* **Records for this task**

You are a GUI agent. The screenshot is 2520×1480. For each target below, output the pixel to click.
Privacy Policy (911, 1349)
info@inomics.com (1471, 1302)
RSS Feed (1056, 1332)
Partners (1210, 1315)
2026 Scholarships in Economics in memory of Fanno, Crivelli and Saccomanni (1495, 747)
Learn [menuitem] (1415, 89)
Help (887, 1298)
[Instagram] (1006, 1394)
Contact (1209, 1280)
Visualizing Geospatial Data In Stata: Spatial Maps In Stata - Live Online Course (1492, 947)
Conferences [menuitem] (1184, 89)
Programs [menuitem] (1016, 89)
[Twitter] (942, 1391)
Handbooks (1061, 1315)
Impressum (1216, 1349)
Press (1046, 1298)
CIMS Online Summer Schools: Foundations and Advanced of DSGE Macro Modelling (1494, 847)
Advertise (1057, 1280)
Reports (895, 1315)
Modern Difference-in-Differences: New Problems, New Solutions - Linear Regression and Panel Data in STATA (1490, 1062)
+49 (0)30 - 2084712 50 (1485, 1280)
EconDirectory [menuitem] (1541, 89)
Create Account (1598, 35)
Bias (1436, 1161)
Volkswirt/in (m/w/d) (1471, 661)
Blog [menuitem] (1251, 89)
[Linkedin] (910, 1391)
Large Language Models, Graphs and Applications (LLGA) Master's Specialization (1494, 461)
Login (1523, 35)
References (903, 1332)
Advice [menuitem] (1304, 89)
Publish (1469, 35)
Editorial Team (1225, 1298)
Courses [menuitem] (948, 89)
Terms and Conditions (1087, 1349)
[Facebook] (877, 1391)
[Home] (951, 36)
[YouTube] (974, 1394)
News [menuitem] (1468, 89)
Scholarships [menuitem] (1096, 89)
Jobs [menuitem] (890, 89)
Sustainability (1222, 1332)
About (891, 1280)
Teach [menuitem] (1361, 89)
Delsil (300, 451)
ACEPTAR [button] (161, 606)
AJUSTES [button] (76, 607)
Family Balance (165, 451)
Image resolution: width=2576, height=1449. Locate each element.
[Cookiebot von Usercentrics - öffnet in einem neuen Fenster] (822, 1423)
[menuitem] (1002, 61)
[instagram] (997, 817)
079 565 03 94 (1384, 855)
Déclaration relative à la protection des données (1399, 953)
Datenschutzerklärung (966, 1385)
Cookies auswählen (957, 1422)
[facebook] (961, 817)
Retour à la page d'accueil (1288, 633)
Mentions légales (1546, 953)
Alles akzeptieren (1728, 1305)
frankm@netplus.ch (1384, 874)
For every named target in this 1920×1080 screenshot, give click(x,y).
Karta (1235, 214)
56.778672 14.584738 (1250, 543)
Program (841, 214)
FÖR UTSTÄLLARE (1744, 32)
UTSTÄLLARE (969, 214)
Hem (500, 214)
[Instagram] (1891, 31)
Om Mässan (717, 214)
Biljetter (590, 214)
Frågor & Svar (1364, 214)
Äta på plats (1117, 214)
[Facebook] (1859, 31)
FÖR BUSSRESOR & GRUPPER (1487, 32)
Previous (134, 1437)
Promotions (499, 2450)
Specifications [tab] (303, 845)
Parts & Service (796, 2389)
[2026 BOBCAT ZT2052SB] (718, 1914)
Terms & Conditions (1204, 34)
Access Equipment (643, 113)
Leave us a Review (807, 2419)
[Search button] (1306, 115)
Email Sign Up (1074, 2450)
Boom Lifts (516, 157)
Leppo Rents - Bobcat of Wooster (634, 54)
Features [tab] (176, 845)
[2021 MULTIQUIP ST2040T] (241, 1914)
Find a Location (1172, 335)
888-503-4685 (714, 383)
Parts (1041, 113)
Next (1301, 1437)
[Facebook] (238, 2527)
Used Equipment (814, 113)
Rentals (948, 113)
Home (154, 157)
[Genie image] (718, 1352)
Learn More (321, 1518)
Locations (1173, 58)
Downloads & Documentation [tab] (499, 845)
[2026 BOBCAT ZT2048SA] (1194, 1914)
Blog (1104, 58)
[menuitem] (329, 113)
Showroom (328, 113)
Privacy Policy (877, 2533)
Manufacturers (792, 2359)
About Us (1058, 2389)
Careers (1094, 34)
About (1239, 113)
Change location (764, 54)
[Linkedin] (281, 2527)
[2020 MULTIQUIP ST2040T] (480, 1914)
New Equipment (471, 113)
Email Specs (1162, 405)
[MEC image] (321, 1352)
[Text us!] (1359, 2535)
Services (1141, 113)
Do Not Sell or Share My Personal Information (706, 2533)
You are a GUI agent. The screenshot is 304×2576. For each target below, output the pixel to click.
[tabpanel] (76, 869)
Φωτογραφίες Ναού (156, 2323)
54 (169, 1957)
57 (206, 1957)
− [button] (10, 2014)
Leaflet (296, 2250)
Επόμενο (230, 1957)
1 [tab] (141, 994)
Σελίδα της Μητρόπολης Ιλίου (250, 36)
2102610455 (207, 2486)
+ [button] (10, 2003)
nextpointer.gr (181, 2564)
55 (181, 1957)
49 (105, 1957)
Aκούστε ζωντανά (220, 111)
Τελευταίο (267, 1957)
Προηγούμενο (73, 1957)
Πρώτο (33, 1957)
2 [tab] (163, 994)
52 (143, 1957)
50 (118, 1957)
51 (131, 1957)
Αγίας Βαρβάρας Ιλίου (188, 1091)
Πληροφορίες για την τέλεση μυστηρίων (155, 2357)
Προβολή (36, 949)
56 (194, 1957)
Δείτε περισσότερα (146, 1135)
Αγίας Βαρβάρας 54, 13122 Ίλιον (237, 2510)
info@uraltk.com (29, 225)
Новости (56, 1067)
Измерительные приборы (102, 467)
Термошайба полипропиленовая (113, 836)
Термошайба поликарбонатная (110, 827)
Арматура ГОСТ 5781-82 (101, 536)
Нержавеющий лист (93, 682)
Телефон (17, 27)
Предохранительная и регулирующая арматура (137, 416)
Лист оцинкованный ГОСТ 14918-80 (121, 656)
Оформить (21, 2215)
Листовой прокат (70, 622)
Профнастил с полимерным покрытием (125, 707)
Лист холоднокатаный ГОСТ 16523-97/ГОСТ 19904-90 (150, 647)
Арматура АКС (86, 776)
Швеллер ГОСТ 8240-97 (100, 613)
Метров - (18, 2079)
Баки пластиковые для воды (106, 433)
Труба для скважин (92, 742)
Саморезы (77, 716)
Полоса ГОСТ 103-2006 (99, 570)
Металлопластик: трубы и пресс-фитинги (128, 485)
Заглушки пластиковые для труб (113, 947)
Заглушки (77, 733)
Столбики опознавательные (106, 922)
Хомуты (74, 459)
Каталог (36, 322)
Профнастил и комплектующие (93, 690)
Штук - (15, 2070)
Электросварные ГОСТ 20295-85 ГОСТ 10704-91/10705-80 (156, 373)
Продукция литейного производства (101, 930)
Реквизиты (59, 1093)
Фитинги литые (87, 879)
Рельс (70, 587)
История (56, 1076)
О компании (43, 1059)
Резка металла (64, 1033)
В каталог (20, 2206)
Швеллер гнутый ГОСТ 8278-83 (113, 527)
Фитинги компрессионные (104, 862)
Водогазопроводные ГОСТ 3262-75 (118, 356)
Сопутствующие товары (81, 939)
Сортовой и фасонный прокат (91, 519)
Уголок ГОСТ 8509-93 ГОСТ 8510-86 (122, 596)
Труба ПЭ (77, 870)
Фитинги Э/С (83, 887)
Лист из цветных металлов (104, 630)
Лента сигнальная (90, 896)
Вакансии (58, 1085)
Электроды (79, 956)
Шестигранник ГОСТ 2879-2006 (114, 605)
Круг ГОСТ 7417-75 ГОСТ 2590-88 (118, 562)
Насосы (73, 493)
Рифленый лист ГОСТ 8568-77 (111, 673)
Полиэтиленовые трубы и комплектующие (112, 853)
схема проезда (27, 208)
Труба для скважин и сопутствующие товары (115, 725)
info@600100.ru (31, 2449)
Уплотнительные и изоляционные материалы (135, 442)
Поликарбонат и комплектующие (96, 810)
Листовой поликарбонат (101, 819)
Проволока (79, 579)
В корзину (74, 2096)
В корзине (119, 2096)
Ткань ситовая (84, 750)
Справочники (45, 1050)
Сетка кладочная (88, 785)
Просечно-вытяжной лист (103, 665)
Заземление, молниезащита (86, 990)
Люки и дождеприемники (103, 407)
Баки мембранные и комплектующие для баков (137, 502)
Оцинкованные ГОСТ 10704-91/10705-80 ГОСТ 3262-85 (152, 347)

* **Your goal**
Extract from the records above the lines from the one containing "Editorial Team (1225, 1298)" to the one containing "Downloads & Documentation [tab] (499, 845)", both lines included, exactly as they appear and with nothing else.

* **Solution to the exercise**
Editorial Team (1225, 1298)
Courses [menuitem] (948, 89)
Terms and Conditions (1087, 1349)
[Facebook] (877, 1391)
[Home] (951, 36)
[YouTube] (974, 1394)
News [menuitem] (1468, 89)
Scholarships [menuitem] (1096, 89)
Jobs [menuitem] (890, 89)
Sustainability (1222, 1332)
About (891, 1280)
Teach [menuitem] (1361, 89)
Delsil (300, 451)
ACEPTAR [button] (161, 606)
AJUSTES [button] (76, 607)
Family Balance (165, 451)
Image resolution: width=2576, height=1449. Locate each element.
[Cookiebot von Usercentrics - öffnet in einem neuen Fenster] (822, 1423)
[menuitem] (1002, 61)
[instagram] (997, 817)
079 565 03 94 (1384, 855)
Déclaration relative à la protection des données (1399, 953)
Datenschutzerklärung (966, 1385)
Cookies auswählen (957, 1422)
[facebook] (961, 817)
Retour à la page d'accueil (1288, 633)
Mentions légales (1546, 953)
Alles akzeptieren (1728, 1305)
frankm@netplus.ch (1384, 874)
For every named target in this 1920×1080 screenshot, give click(x,y).
Karta (1235, 214)
56.778672 14.584738 (1250, 543)
Program (841, 214)
FÖR UTSTÄLLARE (1744, 32)
UTSTÄLLARE (969, 214)
Hem (500, 214)
[Instagram] (1891, 31)
Om Mässan (717, 214)
Biljetter (590, 214)
Frågor & Svar (1364, 214)
Äta på plats (1117, 214)
[Facebook] (1859, 31)
FÖR BUSSRESOR & GRUPPER (1487, 32)
Previous (134, 1437)
Promotions (499, 2450)
Specifications [tab] (303, 845)
Parts & Service (796, 2389)
[2026 BOBCAT ZT2052SB] (718, 1914)
Terms & Conditions (1204, 34)
Access Equipment (643, 113)
Leave us a Review (807, 2419)
[Search button] (1306, 115)
Email Sign Up (1074, 2450)
Boom Lifts (516, 157)
Leppo Rents - Bobcat of Wooster (634, 54)
Features [tab] (176, 845)
[2021 MULTIQUIP ST2040T] (241, 1914)
Find a Location (1172, 335)
888-503-4685 (714, 383)
Parts (1041, 113)
Next (1301, 1437)
[Facebook] (238, 2527)
Used Equipment (814, 113)
Rentals (948, 113)
Home (154, 157)
[Genie image] (718, 1352)
Learn More (321, 1518)
Locations (1173, 58)
Downloads & Documentation [tab] (499, 845)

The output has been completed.